BEGIN TEXT EXTRACT

The ride back was just as bumpy, though we could at least see where we were. There is a huge reservoir that I only had a vague sense of in the dark. It was very impressive by the light of day. We drove over the dam and we could see some egrets below in the river, but stopping is absolutely forbidden. We arrived back at the hotel to flocks of Green Parakeets screeching over head. It was a very long day, but very productive.

Photos for the day:

List of birds:
 Cathartidae    Black Vulture                    
Cathartidae    Turkey Vulture                   
Columbidae     Band-tailed Pigeon               
Columbidae     White-faced Quail-Dove           
Trochilidae    Magnificent Hummingbird          
Trochilidae    Green-throated Mountain-Gem      
Trochilidae    Wine-throated Hummingbird        
Trogonidae     Resplendent Quetzal              
Momotidae      Blue-throated Motmot             
Picidae        Acorn Woodpecker                 
Picidae        Hairy Woodpecker                 
Furnariidae    Scaly-throated Foliage-gleaner   
Tyrannidae     Mountain Elaenia                 
Tyrannidae     Eye-ringed Flatbill              
Tyrannidae     Pine Flycatcher                  
Tyrannidae     Yellowish Flycatcher             
Vireonidae     Brown-capped Vireo               
Corvidae       Black-throated Jay               
Corvidae       Azure-hooded Jay                 
Corvidae       Unicolored Jay                   
Hirundinidae   Black-capped Swallow             
Troglodytidae  Spot-breasted Wren               
Troglodytidae  Gray-breasted Wood-Wren          
Turdidae       Brown-backed Solitaire           
Turdidae       Slate-colored Solitaire          
Turdidae       Orange-billed Nightingale-Thrush 
Turdidae       Ruddy-capped Nightingale-Thrush  
Turdidae       Black-headed Nightingale-Thrush  
Turdidae       Spotted Nightingale-Thrush       
Turdidae       Black Thrush                     
Turdidae       White-throated Thrush            
Mimidae        Blue-and-white Mockingbird       
Parulidae      Golden-browed Warbler            
Emberizidae    Common Chlorospingus             
Cardinalidae   Flame-colored Tanager            
Fringillidae   Blue-crowned Chlorophonia        

Saturday, July 25, 2015

Birding in the Lands of Mole and Maya: Day 1 Sumidero Canyon July 11, 2015

I rarely feel the need to explain why we are on a particular trip, but the circumstances of this one are rather unusual. The Gay Birders of North America, aka GBNA, was founded several years ago to provide a welcoming environment for LGBT birders and straight allies. Martin and I led field trips in Beaumont TX during their biennial meeting several years ago. We have been vocal supporters of LGBT rights for years and are friends with many of the members. We skipped their last meeting at Half Moon Bay, but when we found out this year's event was in Chiapas Mexico, we started looking at participating. Our dear friend, Michael Retter, invited us to join a few friends of his after the meeting to bird in Oaxaca. That was the clincher! Unfortunately, I could not get the time off to do the full GBNA meeting and the Oaxaca trip. We were allowed to do part of the meeting, missing the first two days.

END TEXT EXTRACT

### GIVEN REQUEST 1
In the birding blog, what birds were screeching overhead when the writer arrived back at the hotel?

BEGIN PROVIDED INFORMATION

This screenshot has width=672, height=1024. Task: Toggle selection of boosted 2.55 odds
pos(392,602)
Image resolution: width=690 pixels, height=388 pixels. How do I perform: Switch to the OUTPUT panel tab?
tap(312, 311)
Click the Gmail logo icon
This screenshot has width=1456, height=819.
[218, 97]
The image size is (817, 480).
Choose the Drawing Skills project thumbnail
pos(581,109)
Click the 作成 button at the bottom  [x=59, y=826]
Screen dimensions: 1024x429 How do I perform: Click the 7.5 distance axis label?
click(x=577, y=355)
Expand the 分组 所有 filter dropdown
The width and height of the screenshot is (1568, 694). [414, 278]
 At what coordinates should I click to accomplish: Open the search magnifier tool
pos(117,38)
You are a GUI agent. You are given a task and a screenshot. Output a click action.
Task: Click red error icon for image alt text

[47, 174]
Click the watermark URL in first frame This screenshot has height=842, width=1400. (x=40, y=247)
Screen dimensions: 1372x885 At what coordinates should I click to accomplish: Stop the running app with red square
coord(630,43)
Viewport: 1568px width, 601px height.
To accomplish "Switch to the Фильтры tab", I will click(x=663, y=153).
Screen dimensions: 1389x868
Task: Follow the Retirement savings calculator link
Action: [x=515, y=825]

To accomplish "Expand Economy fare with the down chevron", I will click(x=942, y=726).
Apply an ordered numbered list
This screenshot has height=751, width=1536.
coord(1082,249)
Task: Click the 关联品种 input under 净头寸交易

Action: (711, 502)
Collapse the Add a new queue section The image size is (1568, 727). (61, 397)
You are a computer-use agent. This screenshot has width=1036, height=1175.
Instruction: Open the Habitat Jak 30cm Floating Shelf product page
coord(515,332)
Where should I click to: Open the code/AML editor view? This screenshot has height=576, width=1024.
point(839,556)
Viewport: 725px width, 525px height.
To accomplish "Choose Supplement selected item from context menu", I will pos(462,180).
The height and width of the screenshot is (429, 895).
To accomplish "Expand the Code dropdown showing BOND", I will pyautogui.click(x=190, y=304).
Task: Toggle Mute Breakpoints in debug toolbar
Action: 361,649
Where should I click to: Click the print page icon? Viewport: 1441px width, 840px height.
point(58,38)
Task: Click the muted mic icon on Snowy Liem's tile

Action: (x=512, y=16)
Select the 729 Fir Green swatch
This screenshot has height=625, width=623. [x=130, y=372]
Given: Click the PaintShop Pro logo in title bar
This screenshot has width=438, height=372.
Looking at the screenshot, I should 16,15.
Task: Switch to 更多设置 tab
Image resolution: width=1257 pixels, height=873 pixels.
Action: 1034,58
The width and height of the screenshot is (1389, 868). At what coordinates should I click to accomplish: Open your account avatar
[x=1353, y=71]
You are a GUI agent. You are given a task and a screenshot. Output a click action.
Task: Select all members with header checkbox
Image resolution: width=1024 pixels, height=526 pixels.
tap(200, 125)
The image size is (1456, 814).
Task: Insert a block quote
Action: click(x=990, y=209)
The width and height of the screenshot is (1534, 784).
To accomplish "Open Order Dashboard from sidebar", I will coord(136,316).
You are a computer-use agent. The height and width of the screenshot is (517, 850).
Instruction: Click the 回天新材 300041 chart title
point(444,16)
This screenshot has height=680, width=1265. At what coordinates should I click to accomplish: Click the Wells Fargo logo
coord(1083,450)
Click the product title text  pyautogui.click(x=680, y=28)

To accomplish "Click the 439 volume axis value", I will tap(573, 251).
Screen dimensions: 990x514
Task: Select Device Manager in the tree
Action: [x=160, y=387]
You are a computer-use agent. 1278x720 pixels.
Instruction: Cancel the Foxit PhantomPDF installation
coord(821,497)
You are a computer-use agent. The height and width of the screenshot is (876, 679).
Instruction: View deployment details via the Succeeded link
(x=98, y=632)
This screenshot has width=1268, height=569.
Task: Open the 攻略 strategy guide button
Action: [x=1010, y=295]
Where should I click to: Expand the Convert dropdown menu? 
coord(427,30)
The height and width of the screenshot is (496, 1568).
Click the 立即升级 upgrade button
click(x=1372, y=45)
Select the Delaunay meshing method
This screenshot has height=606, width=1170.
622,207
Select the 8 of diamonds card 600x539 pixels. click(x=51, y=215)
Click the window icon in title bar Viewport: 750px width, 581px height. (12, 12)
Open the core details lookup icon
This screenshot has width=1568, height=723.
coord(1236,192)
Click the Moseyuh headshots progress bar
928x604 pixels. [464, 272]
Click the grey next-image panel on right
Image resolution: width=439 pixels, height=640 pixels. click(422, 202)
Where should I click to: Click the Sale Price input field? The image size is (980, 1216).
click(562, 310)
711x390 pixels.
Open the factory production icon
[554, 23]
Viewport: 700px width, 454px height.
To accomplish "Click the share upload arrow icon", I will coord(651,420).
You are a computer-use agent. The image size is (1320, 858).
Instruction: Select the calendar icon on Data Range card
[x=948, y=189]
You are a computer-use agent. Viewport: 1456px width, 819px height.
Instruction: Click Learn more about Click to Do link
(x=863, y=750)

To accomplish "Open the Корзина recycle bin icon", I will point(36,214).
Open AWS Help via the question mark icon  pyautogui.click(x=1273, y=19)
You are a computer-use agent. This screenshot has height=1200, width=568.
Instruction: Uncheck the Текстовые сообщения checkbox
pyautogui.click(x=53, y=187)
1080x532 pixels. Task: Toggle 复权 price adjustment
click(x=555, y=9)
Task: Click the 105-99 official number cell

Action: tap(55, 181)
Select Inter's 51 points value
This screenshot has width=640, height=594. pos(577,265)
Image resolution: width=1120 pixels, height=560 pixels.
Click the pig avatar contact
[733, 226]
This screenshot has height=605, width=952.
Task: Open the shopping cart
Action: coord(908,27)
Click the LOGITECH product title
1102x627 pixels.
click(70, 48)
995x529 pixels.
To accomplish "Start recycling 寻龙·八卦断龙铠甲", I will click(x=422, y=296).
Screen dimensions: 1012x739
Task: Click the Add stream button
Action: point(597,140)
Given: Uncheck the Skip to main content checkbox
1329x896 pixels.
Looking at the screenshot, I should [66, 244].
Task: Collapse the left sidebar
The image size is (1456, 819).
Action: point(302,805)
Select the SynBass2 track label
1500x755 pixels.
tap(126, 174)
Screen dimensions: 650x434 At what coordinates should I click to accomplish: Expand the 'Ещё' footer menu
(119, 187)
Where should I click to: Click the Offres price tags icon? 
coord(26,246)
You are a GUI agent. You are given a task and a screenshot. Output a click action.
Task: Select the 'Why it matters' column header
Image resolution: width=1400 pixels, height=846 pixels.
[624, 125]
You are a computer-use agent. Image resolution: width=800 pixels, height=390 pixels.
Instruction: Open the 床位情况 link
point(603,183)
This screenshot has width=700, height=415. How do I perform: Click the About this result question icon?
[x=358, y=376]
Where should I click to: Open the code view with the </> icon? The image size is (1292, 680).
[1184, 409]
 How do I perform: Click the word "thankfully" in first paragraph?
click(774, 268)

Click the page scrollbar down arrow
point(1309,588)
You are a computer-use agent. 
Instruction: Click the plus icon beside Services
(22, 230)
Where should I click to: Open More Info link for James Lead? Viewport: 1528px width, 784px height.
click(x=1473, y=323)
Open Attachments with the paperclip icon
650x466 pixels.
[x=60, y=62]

END PROVIDED INFORMATION

### GIVEN REQUEST 2
Reproduce the listing lines from the line containing "995x529 pixels." through the end of the listing, both ends included.

### CORRECT RESULT 1
Flocks of Green Parakeets.

### CORRECT RESULT 2
995x529 pixels.
To accomplish "Start recycling 寻龙·八卦断龙铠甲", I will click(x=422, y=296).
Screen dimensions: 1012x739
Task: Click the Add stream button
Action: point(597,140)
Given: Uncheck the Skip to main content checkbox
1329x896 pixels.
Looking at the screenshot, I should [66, 244].
Task: Collapse the left sidebar
The image size is (1456, 819).
Action: point(302,805)
Select the SynBass2 track label
1500x755 pixels.
tap(126, 174)
Screen dimensions: 650x434 At what coordinates should I click to accomplish: Expand the 'Ещё' footer menu
(119, 187)
Where should I click to: Click the Offres price tags icon? 
coord(26,246)
You are a GUI agent. You are given a task and a screenshot. Output a click action.
Task: Select the 'Why it matters' column header
Image resolution: width=1400 pixels, height=846 pixels.
[624, 125]
You are a computer-use agent. Image resolution: width=800 pixels, height=390 pixels.
Instruction: Open the 床位情况 link
point(603,183)
This screenshot has width=700, height=415. How do I perform: Click the About this result question icon?
[x=358, y=376]
Where should I click to: Open the code view with the </> icon? The image size is (1292, 680).
[1184, 409]
 How do I perform: Click the word "thankfully" in first paragraph?
click(774, 268)

Click the page scrollbar down arrow
point(1309,588)
You are a computer-use agent. 
Instruction: Click the plus icon beside Services
(22, 230)
Where should I click to: Open More Info link for James Lead? Viewport: 1528px width, 784px height.
click(x=1473, y=323)
Open Attachments with the paperclip icon
650x466 pixels.
[x=60, y=62]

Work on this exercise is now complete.